Zabel returned to 185 Nassau not as an actor, as he’d been as a student, but as the co-creator and executive producer of a new six-part Civil War-era television series on PBS that premieres this January: Mercy Street. The first episode will air Jan. 17 at 10 p.m. (after Downton Abbey). Mercy Street, PBS’ first American-made drama in over a decade, is based on real events.
After a special preview screening of the show and a presentation of a short video about Zabel’s work, produced by the Lewis Center of the Arts, Zabel shared the stage with Mercy Street cast members Josh Radnor (How I Met Your Mother), McKinley Belcher III, and Tara Summers, and historians James McPherson and Audrey P. Davis.
While Zabel’s Princeton theater experience began with acting, he also developed an interest in being part of other roles in theater production. “Even then, I was always writing, and helping out with the multiple roles that are involved in a production,” Zabel recalled. He said that his foundation in the theater at Princeton has made him a more flexible, resilient, and adaptable television writer and producer.

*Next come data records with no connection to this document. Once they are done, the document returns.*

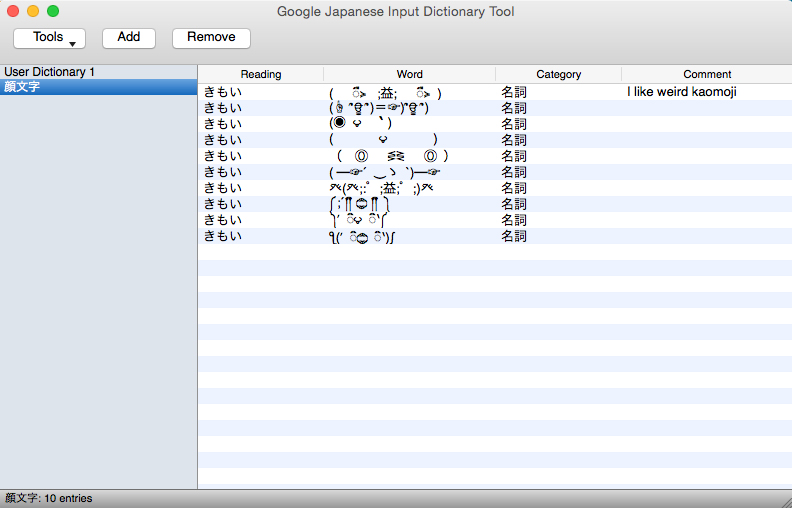Select the comment 'I like weird kaomoji'
Screen dimensions: 792x508
682,92
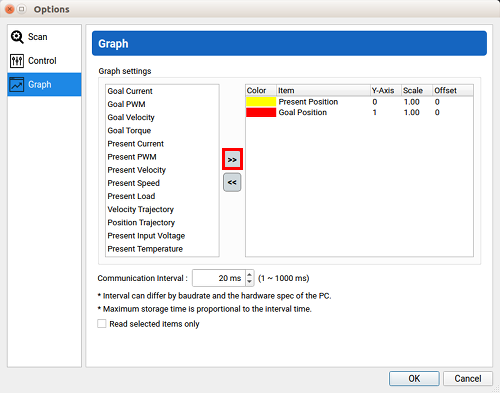The width and height of the screenshot is (500, 393).
Task: Select Present Velocity in the list
Action: tap(136, 170)
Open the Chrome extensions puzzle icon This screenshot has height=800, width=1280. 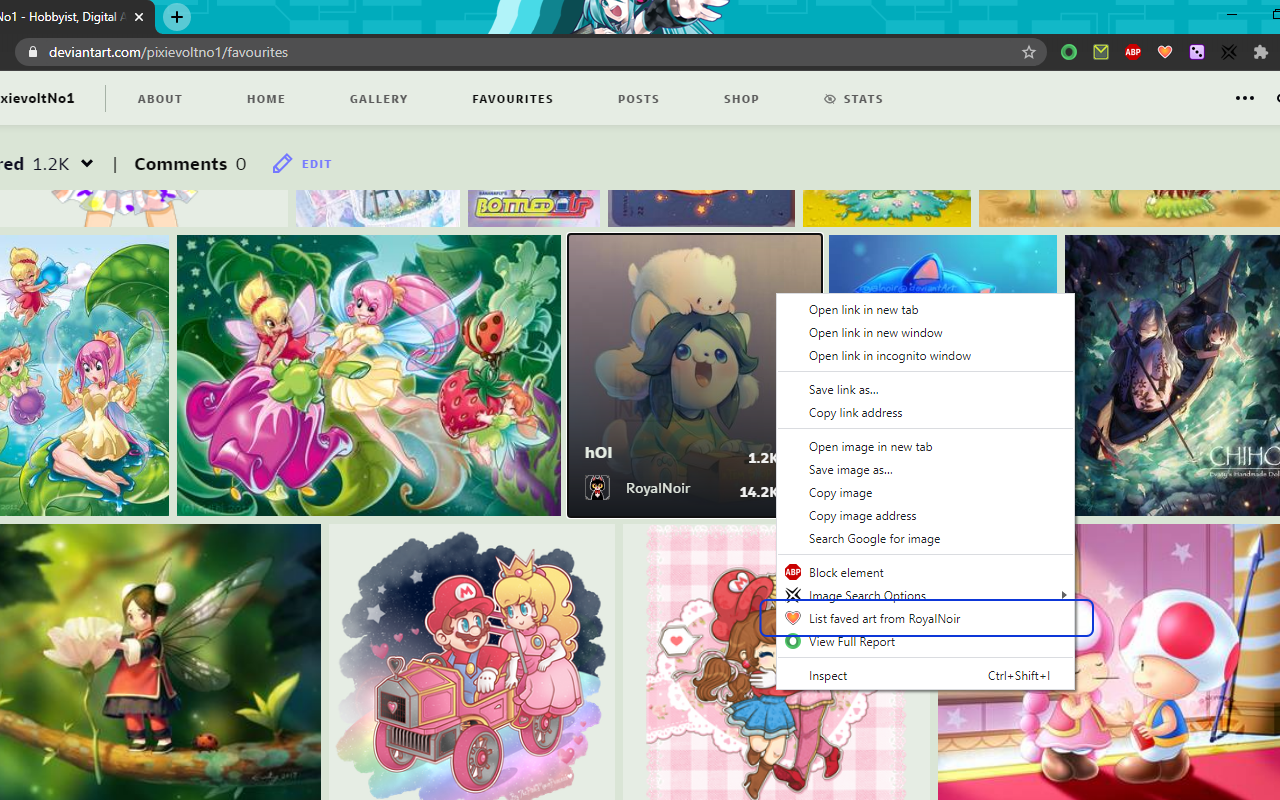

“It’s not just about writing scripts,” he said. “It’s about a lot of different things. And so that experience of being in a dark, little residential college theater and trying to get the set built and get the costumes and get the props and do all of that, it seems — it’s very challenging, but for me, it’s really paid off. Because I feel like on a different level, I’m doing the same thing now that I was doing then!”
Zabel said that he’s especially interested in creating narratives that have a diversity and multiplicity of perspectives. Mercy Street, for example, has no fewer than 18 regular characters who appear in all six episodes of the series. The show weaves several perspectives into the narrative; as Zabel puts it, there are many “ways into the story.”
Zabel’s trip back to Princeton, he said, was a bit “wistful.” He also had a chance to see his niece, Anna Zabel ’19. She’s a freshman at the University who is following her uncle’s path — she’s just as engaged in the theater community as Zabel was in his first months at Princeton.